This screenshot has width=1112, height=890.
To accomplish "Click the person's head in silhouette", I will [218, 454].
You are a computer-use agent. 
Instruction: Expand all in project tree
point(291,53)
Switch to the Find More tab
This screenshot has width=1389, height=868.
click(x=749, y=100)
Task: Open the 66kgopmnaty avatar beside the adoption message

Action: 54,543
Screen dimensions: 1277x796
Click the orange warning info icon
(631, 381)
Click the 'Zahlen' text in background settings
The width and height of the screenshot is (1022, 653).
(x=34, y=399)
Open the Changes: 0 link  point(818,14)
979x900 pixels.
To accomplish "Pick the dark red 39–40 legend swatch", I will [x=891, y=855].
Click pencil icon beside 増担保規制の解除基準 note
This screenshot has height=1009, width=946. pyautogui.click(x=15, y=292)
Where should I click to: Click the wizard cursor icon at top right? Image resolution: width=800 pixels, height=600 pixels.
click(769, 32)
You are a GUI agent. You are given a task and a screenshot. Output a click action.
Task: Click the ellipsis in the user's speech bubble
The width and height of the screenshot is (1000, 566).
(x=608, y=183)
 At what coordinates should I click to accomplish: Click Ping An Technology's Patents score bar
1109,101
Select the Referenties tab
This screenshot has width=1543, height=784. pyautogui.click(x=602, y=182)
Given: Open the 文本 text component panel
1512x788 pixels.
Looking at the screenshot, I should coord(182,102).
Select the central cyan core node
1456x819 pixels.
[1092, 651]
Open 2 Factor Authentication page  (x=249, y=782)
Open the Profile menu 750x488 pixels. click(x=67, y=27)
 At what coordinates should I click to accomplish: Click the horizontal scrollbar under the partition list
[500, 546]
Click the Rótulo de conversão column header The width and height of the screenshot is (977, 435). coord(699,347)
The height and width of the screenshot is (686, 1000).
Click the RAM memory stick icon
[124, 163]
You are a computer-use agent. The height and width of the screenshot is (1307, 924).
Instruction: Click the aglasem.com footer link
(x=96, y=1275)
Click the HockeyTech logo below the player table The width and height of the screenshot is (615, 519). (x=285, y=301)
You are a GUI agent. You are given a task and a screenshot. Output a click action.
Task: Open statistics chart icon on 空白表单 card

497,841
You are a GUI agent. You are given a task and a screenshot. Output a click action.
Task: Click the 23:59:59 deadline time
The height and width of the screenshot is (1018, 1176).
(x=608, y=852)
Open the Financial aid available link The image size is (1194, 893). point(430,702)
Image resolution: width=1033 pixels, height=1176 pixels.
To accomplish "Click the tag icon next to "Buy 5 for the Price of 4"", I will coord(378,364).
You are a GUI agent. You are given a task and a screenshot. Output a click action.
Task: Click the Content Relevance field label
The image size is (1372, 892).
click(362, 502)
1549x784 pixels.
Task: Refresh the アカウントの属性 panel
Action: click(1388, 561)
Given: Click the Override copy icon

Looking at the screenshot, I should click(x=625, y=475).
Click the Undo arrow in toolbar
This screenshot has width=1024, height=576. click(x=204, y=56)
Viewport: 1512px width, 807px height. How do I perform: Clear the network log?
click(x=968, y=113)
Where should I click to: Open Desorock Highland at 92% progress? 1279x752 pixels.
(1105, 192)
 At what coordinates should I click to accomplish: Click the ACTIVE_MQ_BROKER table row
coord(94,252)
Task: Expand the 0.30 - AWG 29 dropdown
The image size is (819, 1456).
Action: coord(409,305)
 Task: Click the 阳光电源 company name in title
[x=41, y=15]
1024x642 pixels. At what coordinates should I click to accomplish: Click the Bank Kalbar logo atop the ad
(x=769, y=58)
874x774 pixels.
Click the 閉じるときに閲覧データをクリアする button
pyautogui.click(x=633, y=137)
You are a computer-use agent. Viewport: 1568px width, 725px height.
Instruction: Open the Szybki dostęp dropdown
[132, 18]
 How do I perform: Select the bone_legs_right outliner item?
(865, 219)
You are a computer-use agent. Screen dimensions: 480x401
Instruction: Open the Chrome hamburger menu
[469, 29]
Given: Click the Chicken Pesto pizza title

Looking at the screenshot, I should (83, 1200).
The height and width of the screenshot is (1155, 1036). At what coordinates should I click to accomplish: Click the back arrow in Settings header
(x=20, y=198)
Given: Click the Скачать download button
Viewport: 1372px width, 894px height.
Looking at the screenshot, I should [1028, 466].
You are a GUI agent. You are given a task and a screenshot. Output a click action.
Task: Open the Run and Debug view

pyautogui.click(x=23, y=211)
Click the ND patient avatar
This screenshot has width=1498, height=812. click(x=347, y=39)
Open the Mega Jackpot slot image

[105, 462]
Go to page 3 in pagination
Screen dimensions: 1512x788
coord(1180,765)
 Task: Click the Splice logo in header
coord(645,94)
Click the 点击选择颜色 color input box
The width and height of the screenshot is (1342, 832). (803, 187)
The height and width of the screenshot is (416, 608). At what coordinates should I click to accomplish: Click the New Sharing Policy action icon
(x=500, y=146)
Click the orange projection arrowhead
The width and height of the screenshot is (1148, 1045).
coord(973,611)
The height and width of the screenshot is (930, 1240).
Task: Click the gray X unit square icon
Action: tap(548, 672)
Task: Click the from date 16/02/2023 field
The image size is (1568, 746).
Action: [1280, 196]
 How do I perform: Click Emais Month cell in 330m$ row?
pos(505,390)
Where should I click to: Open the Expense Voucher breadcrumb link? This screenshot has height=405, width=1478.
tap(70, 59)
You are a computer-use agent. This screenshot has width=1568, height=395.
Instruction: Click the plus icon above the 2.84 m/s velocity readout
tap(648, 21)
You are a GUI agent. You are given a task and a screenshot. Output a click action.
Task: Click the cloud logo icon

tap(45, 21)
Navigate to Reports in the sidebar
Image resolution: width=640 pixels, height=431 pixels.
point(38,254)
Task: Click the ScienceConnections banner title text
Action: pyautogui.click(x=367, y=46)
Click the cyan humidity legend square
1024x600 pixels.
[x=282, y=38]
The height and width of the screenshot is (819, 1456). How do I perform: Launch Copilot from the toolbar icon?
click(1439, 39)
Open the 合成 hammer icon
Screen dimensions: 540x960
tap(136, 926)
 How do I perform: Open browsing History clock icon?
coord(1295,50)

**La petición**
Reescribe las líneas anteriores como una lista numerada y omite las que estén en blanco.

**El resultado**
1. This screenshot has width=1112, height=890.
2. To accomplish "Click the person's head in silhouette", I will [218, 454].
3. You are a computer-use agent. 
4. Instruction: Expand all in project tree
5. point(291,53)
6. Switch to the Find More tab
7. This screenshot has width=1389, height=868.
8. click(x=749, y=100)
9. Task: Open the 66kgopmnaty avatar beside the adoption message
10. Action: 54,543
11. Screen dimensions: 1277x796
12. Click the orange warning info icon
13. (631, 381)
14. Click the 'Zahlen' text in background settings
15. The width and height of the screenshot is (1022, 653).
16. (x=34, y=399)
17. Open the Changes: 0 link  point(818,14)
18. 979x900 pixels.
19. To accomplish "Pick the dark red 39–40 legend swatch", I will [x=891, y=855].
20. Click pencil icon beside 増担保規制の解除基準 note
21. This screenshot has height=1009, width=946. pyautogui.click(x=15, y=292)
22. Where should I click to: Click the wizard cursor icon at top right? Image resolution: width=800 pixels, height=600 pixels.
23. click(769, 32)
24. You are a GUI agent. You are given a task and a screenshot. Output a click action.
25. Task: Click the ellipsis in the user's speech bubble
26. The width and height of the screenshot is (1000, 566).
27. (x=608, y=183)
28.  At what coordinates should I click to accomplish: Click Ping An Technology's Patents score bar
29. 1109,101
30. Select the Referenties tab
31. This screenshot has width=1543, height=784. pyautogui.click(x=602, y=182)
32. Given: Open the 文本 text component panel
33. 1512x788 pixels.
34. Looking at the screenshot, I should coord(182,102).
35. Select the central cyan core node
36. 1456x819 pixels.
37. [1092, 651]
38. Open 2 Factor Authentication page  (x=249, y=782)
39. Open the Profile menu 750x488 pixels. click(x=67, y=27)
40.  At what coordinates should I click to accomplish: Click the horizontal scrollbar under the partition list
41. [500, 546]
42. Click the Rótulo de conversão column header The width and height of the screenshot is (977, 435). coord(699,347)
43. The height and width of the screenshot is (686, 1000).
44. Click the RAM memory stick icon
45. [124, 163]
46. You are a computer-use agent. The height and width of the screenshot is (1307, 924).
47. Instruction: Click the aglasem.com footer link
48. (x=96, y=1275)
49. Click the HockeyTech logo below the player table The width and height of the screenshot is (615, 519). (x=285, y=301)
50. You are a GUI agent. You are given a task and a screenshot. Output a click action.
51. Task: Open statistics chart icon on 空白表单 card
52. 497,841
53. You are a GUI agent. You are given a task and a screenshot. Output a click action.
54. Task: Click the 23:59:59 deadline time
55. The height and width of the screenshot is (1018, 1176).
56. (x=608, y=852)
57. Open the Financial aid available link The image size is (1194, 893). point(430,702)
58. Image resolution: width=1033 pixels, height=1176 pixels.
59. To accomplish "Click the tag icon next to "Buy 5 for the Price of 4"", I will coord(378,364).
60. You are a GUI agent. You are given a task and a screenshot. Output a click action.
61. Task: Click the Content Relevance field label
62. The image size is (1372, 892).
63. click(362, 502)
64. 1549x784 pixels.
65. Task: Refresh the アカウントの属性 panel
66. Action: click(1388, 561)
67. Given: Click the Override copy icon
68. Looking at the screenshot, I should click(x=625, y=475).
69. Click the Undo arrow in toolbar
70. This screenshot has width=1024, height=576. click(x=204, y=56)
71. Viewport: 1512px width, 807px height. How do I perform: Clear the network log?
72. click(x=968, y=113)
73. Where should I click to: Open Desorock Highland at 92% progress? 1279x752 pixels.
74. (1105, 192)
75.  At what coordinates should I click to accomplish: Click the ACTIVE_MQ_BROKER table row
76. coord(94,252)
77. Task: Expand the 0.30 - AWG 29 dropdown
78. The image size is (819, 1456).
79. Action: coord(409,305)
80.  Task: Click the 阳光电源 company name in title
81. [x=41, y=15]
82. 1024x642 pixels. At what coordinates should I click to accomplish: Click the Bank Kalbar logo atop the ad
83. (x=769, y=58)
84. 874x774 pixels.
85. Click the 閉じるときに閲覧データをクリアする button
86. pyautogui.click(x=633, y=137)
87. You are a computer-use agent. Viewport: 1568px width, 725px height.
88. Instruction: Open the Szybki dostęp dropdown
89. [132, 18]
90.  How do I perform: Select the bone_legs_right outliner item?
91. (865, 219)
92. You are a computer-use agent. Screen dimensions: 480x401
93. Instruction: Open the Chrome hamburger menu
94. [469, 29]
95. Given: Click the Chicken Pesto pizza title
96. Looking at the screenshot, I should (83, 1200).
97. The height and width of the screenshot is (1155, 1036). At what coordinates should I click to accomplish: Click the back arrow in Settings header
98. (x=20, y=198)
99. Given: Click the Скачать download button
100. Viewport: 1372px width, 894px height.
101. Looking at the screenshot, I should [1028, 466].
102. You are a GUI agent. You are given a task and a screenshot. Output a click action.
103. Task: Open the Run and Debug view
104. pyautogui.click(x=23, y=211)
105. Click the ND patient avatar
106. This screenshot has width=1498, height=812. click(x=347, y=39)
107. Open the Mega Jackpot slot image
108. [105, 462]
109. Go to page 3 in pagination
110. Screen dimensions: 1512x788
111. coord(1180,765)
112.  Task: Click the Splice logo in header
113. coord(645,94)
114. Click the 点击选择颜色 color input box
115. The width and height of the screenshot is (1342, 832). (803, 187)
116. The height and width of the screenshot is (416, 608). At what coordinates should I click to accomplish: Click the New Sharing Policy action icon
117. (x=500, y=146)
118. Click the orange projection arrowhead
119. The width and height of the screenshot is (1148, 1045).
120. coord(973,611)
121. The height and width of the screenshot is (930, 1240).
122. Task: Click the gray X unit square icon
123. Action: tap(548, 672)
124. Task: Click the from date 16/02/2023 field
125. The image size is (1568, 746).
126. Action: [1280, 196]
127.  How do I perform: Click Emais Month cell in 330m$ row?
128. pos(505,390)
129. Where should I click to: Open the Expense Voucher breadcrumb link? This screenshot has height=405, width=1478.
130. tap(70, 59)
131. You are a computer-use agent. This screenshot has width=1568, height=395.
132. Instruction: Click the plus icon above the 2.84 m/s velocity readout
133. tap(648, 21)
134. You are a GUI agent. You are given a task and a screenshot. Output a click action.
135. Task: Click the cloud logo icon
136. tap(45, 21)
137. Navigate to Reports in the sidebar
138. Image resolution: width=640 pixels, height=431 pixels.
139. point(38,254)
140. Task: Click the ScienceConnections banner title text
141. Action: pyautogui.click(x=367, y=46)
142. Click the cyan humidity legend square
143. 1024x600 pixels.
144. [x=282, y=38]
145. The height and width of the screenshot is (819, 1456). How do I perform: Launch Copilot from the toolbar icon?
146. click(1439, 39)
147. Open the 合成 hammer icon
148. Screen dimensions: 540x960
149. tap(136, 926)
150.  How do I perform: Open browsing History clock icon?
151. coord(1295,50)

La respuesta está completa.